Ma anche in questo caso si arriverebbe ad emissioni di 52 g/CO2 per MJ, il 47% di quelle ottenute bruciando gas naturale per avere l’energia necessaria alla lavorazione. Insomma anche in questo caso non sarebbe una low-emissions strategy efficace e la disponibilità di rinnovabili in questo caso sarebbe certamente meglio impiegata per produrre green hydrogen da elettrolizzatori.
La tabella pubblicata nel paper americano, che indica l’impronta di emissioni clima-alteranti per unità di energia prodotta dai processi di lavorazione dell’idrogeno grigio e blu e quella di carbone, nafta, gas naturale utilizzati per riscaldamento è particolarmente sorprendente e impietoso è il contributo del metano (con perdite stimate al 3,5% in base alla letteratura di settore) nel “condannare” le prospettive della tecnologia del blue hydrogen come alternativa amichevole per il pianeta.
In effetti gli autori scrivono esplicitamente che: “il blue hydrogen non fornisce benefici. Suggeriamo che il blue hydrogen sia meglio inquadrato come una distrazione, qualcosa per ritardare l’azione necessaria per decarbonizzare veramente l’economia globale dell’energia, allo stesso modo in cui lo shale gas era stato descritto come un carburante ponte e per la cattura e lo stoccaggio del carbonio in generale”.
Le equazioni e i conti di Howarth e Jacobson non si erano specificamente concentrati sull’uso veicolare dell’idrogeno blu ma, ritornando alla domanda del titolo, appare chiaro che la risposta a questo punto potrebbe essere il contrario di quella che sembrava scontata a prima vista.

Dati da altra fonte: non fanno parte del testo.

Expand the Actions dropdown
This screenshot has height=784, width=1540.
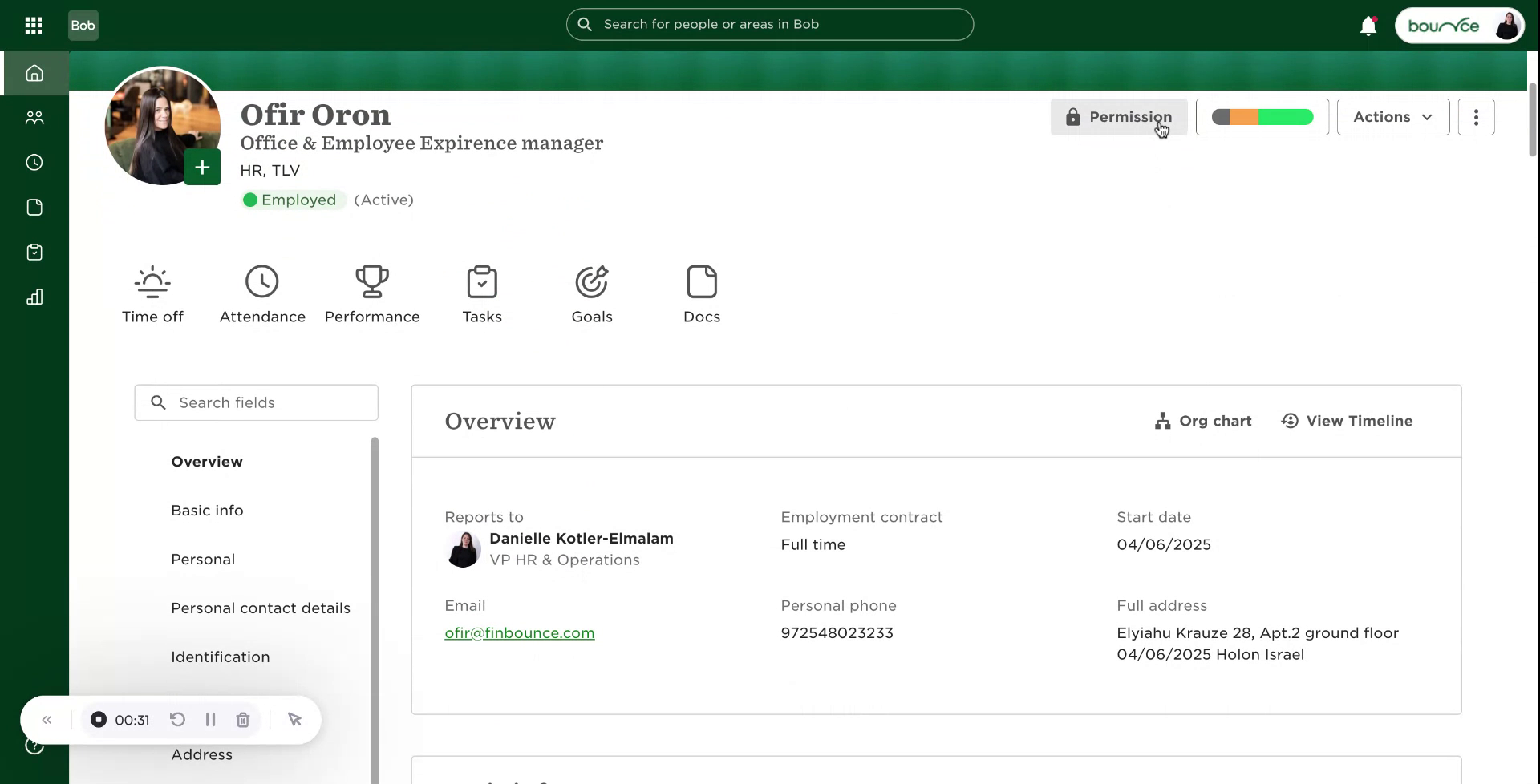(x=1392, y=116)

Se una Mirai o una Nexo fossero alimentate a blue hydrogen (una eventualità che in Giappone e Corea del Sud è tutt’altro che improbabile considerati i progetti già in corso) la risposta quindi potrebbe davvero essere che una Panda alimentata a gas naturale abbia effetti identici o analoghi sul cambiamento climatico di quelli del veicolo fuel cell. La citycar potrebbe inoltre avere un’impronta anche migliore se il gas contenuto nel serbatoio fosse l’ancora troppo sottovalutato, anche in Italia, bio-metano.
Per mantenere insomma una competitività della tecnologia dell’idrogeno dal punto di vista del potenziale supporto alla lotta alla crisi climatica, in conclusione, l’unica scommessa sicura resta quella del green hydrogen.
Una conclusione che ci ricordava un altro recente paper, firmato da Georg Bieker e altri collaboratori del think tank ICCT e dedicato all’analisi delle emissioni nel ciclo di vita completo dei veicoli: elettrici, ibridi e convenzionali.
A pagina 16 del libro bianco appare la figura 3.3 che è dedicata alle emissioni GHG nel ciclo di vita completo di modelli di fascia media immatricolati in Europa nel 2021. Le due colonne più a destra sono quelle riguardanti i veicoli fuel cell in base al loro utilizzo di idrogeno ottenuto da gas naturale oppure da rinnovabili. Il mezzo alimentato a green hydrogen dal punto di vista dei risultati sulle emissioni ha ben poco da invidiare alla più frugale delle auto elettriche pure.
Invece, non vi sfuggirà che la colonna riguardante un veicolo alimentato ad idrogeno proveniente da gas naturale sia poco competitivo quanto a emissioni non solo rispetto a un’elettrica pura, ma anche a una vettura ibrida plug-in.
La tabella degli scienziati dell’ICCT invece colloca un veicolo fuel cell europeo ancora in vantaggio sul ciclo di vita completo rispetto a uno alimentato a gas naturale; poiché il libro bianco da cui è tratto è di pubblicazione precedente rispetto agli ultimi risultati di Howarth e Jacobson, viene da domandarsi se in una futura revisione dei valori LCA dei veicoli non vedremo un risultato ancora meno favorevole.